Thereafter, Sugar (glucose) from the intestines gets absorbed into the bloodstream through diffusion. The glucose moves across the walls of the intestines to the bloodstream.
Glucose also enters the blood through active transport. The transportation of sodium ions from the intestines to the bloodstream causes a concentration gradient. The process results in a higher concentration of sodium ions in the intestines than in the bloodstream.
It causes the diffusion of sodium ions from the intestinal walls to the bloodstream. Transportation of the sodium ions carries along with glucose to the bloodstream.
The insulin enzyme is responsible for balancing the glucose levels in the body.
When one goes long hours in a day without eating, the pancreas stops secreting insulin. Production of glucagon by the alpha cells begins. The hormone sends a signal to the liver. The liver converts the stored glycogen to glucose for absorption into the bloodstream.
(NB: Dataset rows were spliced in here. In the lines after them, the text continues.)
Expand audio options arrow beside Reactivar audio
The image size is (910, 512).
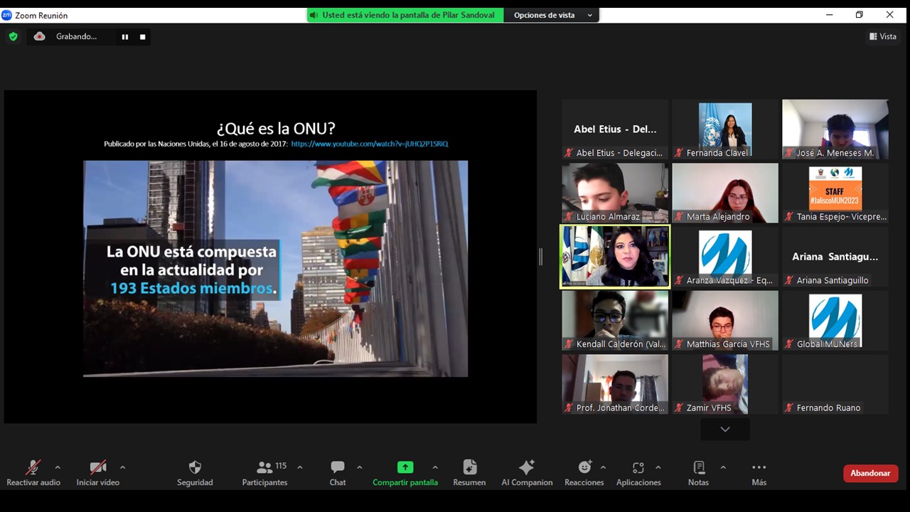58,467

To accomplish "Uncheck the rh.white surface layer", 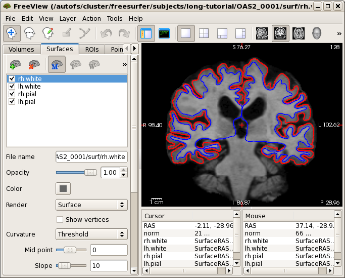I will [x=12, y=79].
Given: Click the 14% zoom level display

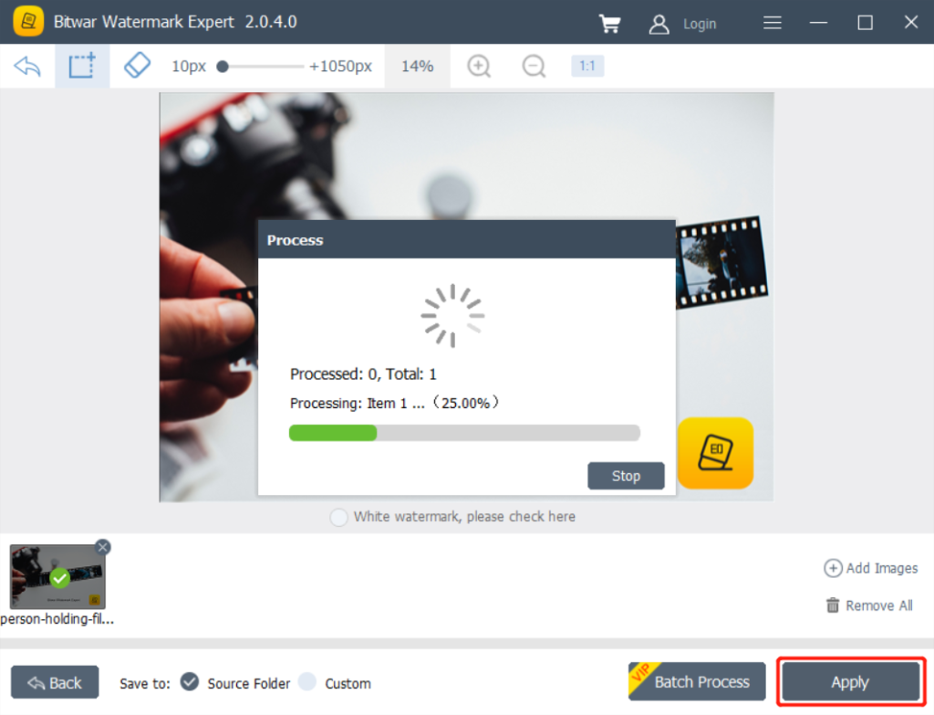Looking at the screenshot, I should (x=416, y=66).
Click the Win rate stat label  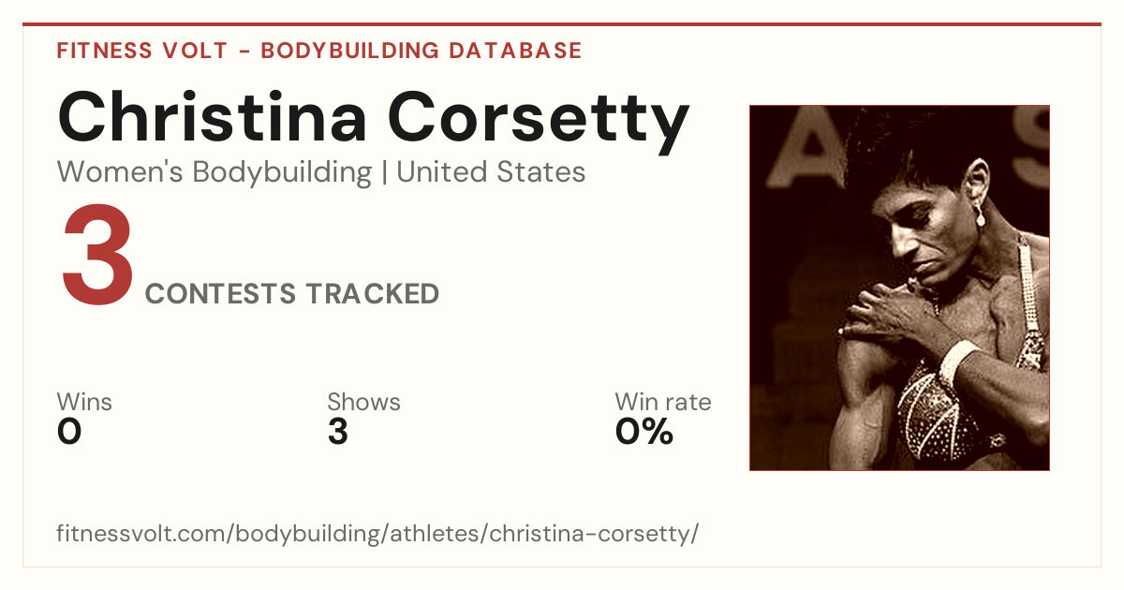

In summary, long days of starvation lead to the utilization of energy stored in the muscles. When the stored energy and glucose runs out of stock, the liver generates glucose from waste products.
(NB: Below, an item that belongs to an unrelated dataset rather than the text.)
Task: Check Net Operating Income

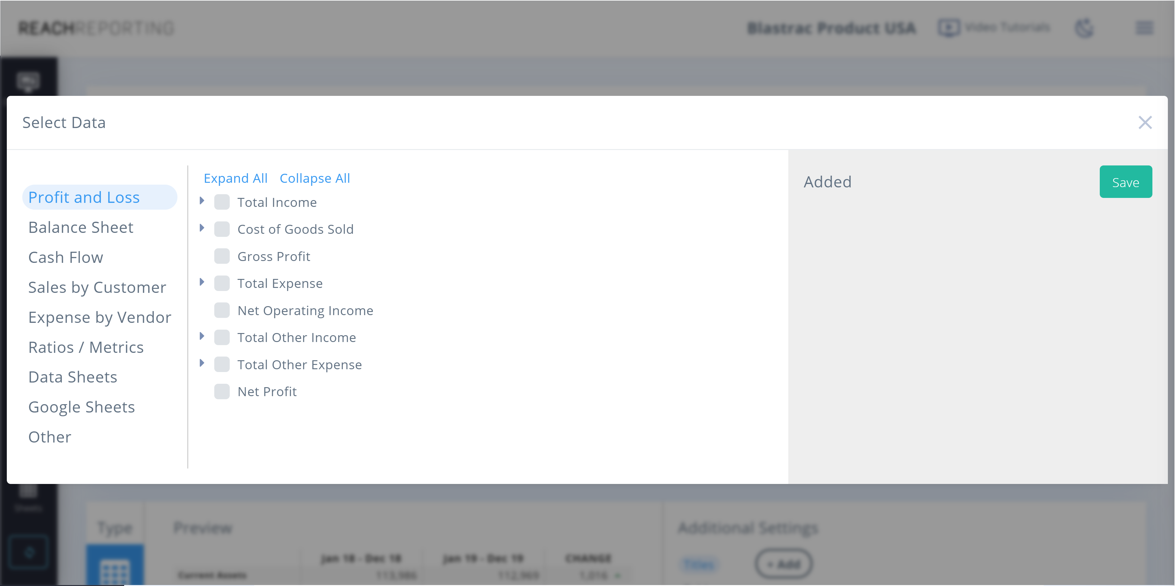Action: pyautogui.click(x=222, y=310)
Now, it’s the last part of the small intestines. It connects to the large intestines. It absorbs nutrients through diffusion to be used by the body like the jejunum. It ensures complete absorption of the minerals before proceeding to the large intestines.
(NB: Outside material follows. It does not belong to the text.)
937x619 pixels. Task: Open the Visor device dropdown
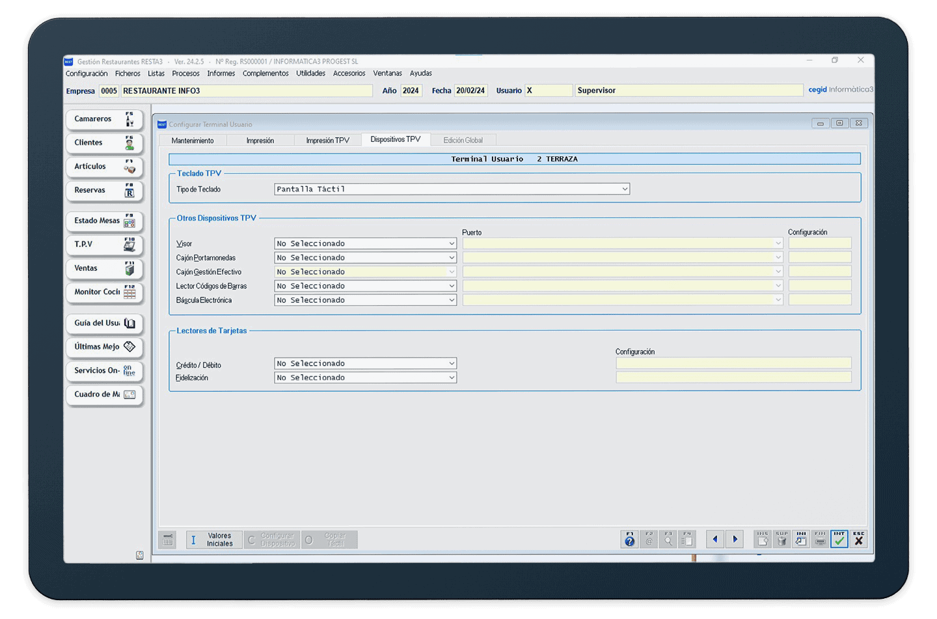(452, 243)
From the small intestines, the substances move to the large intestines. After that, large intestines reabsorb minerals and water from the products. It also stores fecal matter and ferments hard-to-digest materials.
Then, from the large intestines, the food substances move to the rectum. Rectum connects to the brain by sensory nerves to relay signals to release the fecal matter.
The last part is the anus. Its core function is to control the stool. The sphincter muscles that contract and expand accordingly help release the matter when ready.
Additionally, there’re cases of lack of enough sugar in the body. In such cases, patients get weak and emaciated. Under a doctor’s prescription, sugar enters the blood through injections or drugs.
The injections or drugs should contain sugar supplements that enter the bloodstream directly. It must be under a doctor’s direction since excessive use could cause other health complications.
Also, note that eating lots of meals accumulated with sugars causes sugar-related problems such as diabetes. Eventually, World Health Organization (W.H.O) ranked diabetes the ninth leading killer disease in 2019.
Conclusively, as described in the whole digestion process, it’s clear that our bodies need enough sugars. In summary, this is where sugar enters the blood;
As discussed, little nutrients enter the bloodstream. It’s because of the reduced breakdown of nutrients that takes place here.
More sugar enters the blood because of many activities that break down the food particles.
More sugar enters the blood than in the jejunum. More activities of the breakdown of food substances take place. All nutrients that pass through the jejunum enter the blood.
Stored glucose as glycogen in the liver breaks down to glucose when the body exhausts sugar in the bloodstream.
During starvation, the body releases the energy stored in the muscles.